Information >>
BEGIN

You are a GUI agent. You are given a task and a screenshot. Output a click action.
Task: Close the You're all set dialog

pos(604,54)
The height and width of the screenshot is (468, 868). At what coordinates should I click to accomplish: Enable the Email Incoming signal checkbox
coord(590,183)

END
BEGIN

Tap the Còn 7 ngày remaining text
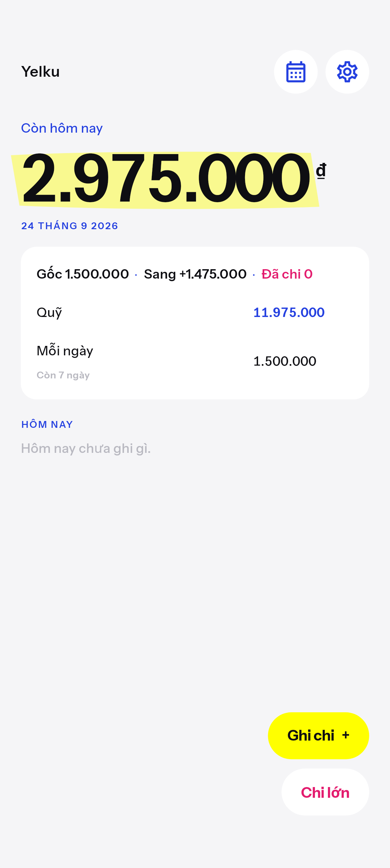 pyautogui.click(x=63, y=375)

END
BEGIN

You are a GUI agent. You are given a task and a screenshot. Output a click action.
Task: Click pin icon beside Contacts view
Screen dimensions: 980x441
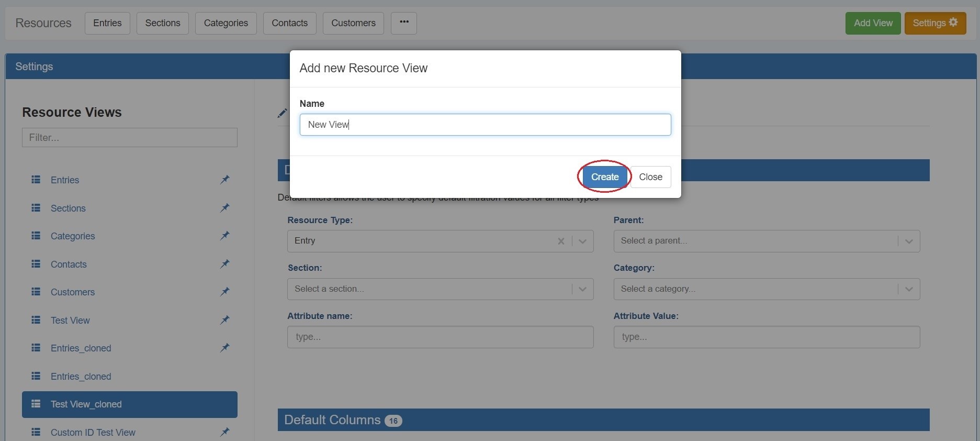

END

Exercise requirements >> Write down exactly the span of lines above from the one containing "Task: Click pin icon beside Contacts view" to the one containing "Screen dimensions: 980x441", both ends included.

Output for this exercise >>
Task: Click pin icon beside Contacts view
Screen dimensions: 980x441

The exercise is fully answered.